**Study text**:
Virtu shareholders who have continuously held Virtu shares since prior to November 7, 2018, can seek corporate reforms, the return of funds back to the company, and a court approved incentive award at no cost to them whatsoever. Learn more or join by clicking https://grabarlaw.com/the-latest/Virtu-shareholder-investigation/, contact Joshua H. Grabar at jgrabar@grabarlaw.com, or call 267-507-6085.

WHAT IS HAPPENING: Grabar Law Office is investigating claims on behalf of long-term Virtu (NASDAQ: VIRT) shareholders. The investigation concerns whether certain officers of the company have breached their fiduciary duties owed to the company. This investigation comes as a shareholder securities fraud class action has survived a motion to dismiss.

WHY: A securities fraud class action complaint alleges that Virtu Financial, via certain of its officers and directors, made false and/or misleading statements and/or failed to disclose that: (i) the Company maintained deficient policies and procedures with respect to its information access barriers; (ii) accordingly, Virtu had overstated the Company’s operational and technological efficacy as well as its capacity to block the exchange of confidential information between departments or individuals within the Company; (iii) the foregoing deficiencies increased the likelihood that the Company would be subject to enhanced regulatory scrutiny; and (iv) as a result, Defendants’ public statements were materially false and/or misleading at all relevant times.

**The data**:
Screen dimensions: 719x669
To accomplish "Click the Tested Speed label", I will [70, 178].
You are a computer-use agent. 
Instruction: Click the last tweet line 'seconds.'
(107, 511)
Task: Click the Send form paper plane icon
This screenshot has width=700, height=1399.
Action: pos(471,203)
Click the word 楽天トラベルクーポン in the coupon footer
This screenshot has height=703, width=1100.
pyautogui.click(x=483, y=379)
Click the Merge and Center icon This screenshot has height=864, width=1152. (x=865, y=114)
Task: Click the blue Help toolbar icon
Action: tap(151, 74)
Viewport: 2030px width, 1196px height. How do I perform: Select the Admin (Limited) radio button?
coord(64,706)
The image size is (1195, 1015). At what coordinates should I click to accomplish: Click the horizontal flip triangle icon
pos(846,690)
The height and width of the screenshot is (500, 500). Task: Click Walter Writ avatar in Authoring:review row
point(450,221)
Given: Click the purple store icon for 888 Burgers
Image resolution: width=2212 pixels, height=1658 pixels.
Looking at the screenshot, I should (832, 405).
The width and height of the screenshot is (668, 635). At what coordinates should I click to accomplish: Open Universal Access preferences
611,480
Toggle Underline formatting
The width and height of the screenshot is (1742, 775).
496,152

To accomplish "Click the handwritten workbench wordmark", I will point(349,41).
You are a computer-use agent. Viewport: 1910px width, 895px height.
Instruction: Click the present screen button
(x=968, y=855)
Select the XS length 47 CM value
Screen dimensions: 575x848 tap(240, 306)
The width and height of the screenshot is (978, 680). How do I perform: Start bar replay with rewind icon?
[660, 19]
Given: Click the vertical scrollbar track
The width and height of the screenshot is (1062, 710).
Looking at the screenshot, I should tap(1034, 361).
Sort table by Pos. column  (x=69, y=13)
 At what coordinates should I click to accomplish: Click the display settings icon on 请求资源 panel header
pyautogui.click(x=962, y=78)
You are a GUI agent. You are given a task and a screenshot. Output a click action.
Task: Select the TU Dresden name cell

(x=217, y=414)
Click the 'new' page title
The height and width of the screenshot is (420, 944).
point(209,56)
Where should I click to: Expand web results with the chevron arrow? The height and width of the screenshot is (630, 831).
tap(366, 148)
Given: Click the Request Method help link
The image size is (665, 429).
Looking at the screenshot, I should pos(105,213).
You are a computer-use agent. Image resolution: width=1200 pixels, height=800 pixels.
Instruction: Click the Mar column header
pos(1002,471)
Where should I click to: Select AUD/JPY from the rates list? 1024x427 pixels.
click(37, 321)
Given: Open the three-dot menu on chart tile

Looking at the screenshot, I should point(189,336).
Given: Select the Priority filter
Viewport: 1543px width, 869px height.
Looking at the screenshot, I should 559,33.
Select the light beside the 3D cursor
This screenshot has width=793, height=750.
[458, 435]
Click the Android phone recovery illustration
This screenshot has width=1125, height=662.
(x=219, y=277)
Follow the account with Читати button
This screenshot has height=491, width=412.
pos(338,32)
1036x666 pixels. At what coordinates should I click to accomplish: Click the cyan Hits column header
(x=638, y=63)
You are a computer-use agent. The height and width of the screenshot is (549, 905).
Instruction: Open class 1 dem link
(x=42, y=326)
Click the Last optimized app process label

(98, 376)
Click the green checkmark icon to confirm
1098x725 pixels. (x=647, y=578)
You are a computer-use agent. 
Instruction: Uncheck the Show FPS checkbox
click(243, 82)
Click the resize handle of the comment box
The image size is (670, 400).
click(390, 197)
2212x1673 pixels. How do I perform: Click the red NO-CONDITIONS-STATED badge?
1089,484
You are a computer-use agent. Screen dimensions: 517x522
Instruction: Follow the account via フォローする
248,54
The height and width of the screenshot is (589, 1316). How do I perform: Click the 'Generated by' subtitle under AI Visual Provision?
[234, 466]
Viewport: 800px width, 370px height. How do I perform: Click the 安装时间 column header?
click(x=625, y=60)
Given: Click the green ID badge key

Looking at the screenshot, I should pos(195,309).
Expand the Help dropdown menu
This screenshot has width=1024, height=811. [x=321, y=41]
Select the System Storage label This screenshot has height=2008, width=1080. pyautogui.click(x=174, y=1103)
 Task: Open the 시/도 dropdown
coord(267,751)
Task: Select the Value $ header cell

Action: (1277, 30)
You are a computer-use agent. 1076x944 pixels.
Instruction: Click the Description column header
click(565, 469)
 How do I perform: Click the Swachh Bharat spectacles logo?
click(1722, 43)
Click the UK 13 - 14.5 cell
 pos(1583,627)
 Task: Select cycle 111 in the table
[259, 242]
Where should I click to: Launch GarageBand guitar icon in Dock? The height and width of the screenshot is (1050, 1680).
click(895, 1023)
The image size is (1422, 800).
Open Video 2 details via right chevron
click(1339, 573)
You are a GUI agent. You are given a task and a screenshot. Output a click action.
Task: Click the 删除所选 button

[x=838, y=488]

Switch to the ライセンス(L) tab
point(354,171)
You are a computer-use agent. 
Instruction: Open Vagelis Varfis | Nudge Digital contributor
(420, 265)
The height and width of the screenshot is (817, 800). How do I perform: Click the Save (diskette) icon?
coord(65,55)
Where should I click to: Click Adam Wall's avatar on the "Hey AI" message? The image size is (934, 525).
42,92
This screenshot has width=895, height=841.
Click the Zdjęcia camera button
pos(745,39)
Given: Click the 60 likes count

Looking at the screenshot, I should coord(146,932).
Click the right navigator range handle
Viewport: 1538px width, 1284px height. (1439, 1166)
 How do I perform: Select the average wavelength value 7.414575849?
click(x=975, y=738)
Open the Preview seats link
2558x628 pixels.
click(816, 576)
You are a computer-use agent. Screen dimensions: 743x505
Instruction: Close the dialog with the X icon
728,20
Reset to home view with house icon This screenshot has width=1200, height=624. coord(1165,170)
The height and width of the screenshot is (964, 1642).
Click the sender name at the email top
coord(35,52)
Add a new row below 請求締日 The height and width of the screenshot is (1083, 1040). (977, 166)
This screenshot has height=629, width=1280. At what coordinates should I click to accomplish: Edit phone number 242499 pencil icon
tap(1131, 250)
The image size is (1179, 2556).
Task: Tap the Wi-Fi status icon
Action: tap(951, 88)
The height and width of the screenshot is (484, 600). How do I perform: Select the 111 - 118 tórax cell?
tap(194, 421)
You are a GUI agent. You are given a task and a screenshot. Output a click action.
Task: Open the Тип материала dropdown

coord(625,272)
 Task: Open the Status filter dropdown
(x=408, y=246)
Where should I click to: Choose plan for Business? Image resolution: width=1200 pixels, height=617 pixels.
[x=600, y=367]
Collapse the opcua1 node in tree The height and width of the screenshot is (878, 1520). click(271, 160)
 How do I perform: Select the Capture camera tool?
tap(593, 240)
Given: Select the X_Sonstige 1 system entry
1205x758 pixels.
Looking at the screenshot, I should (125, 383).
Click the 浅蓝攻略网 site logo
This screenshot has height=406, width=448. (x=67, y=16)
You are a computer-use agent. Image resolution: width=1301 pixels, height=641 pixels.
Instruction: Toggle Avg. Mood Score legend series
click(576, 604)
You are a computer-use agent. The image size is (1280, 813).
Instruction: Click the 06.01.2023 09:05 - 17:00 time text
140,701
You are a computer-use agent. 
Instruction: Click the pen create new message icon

**Activity 1**:
What is this sentence from the Virtu notice in Spanish: "The investigation concerns whether certain officers of the company have breached their fiduciary duties owed to the company."
**Activity 2**:
Can you return, word for word, the part of the Virtu notice from "WHAT IS HAPPENING: Grabar" up to and including "motion to dismiss."?
Draw only on the Virtu notice.

**Exercise solution 1**:
La investigación se refiere a si ciertos directivos de la empresa han incumplido los deberes fiduciarios que tienen con la empresa.

**Exercise solution 2**:
WHAT IS HAPPENING: Grabar Law Office is investigating claims on behalf of long-term Virtu (NASDAQ: VIRT) shareholders. The investigation concerns whether certain officers of the company have breached their fiduciary duties owed to the company. This investigation comes as a shareholder securities fraud class action has survived a motion to dismiss.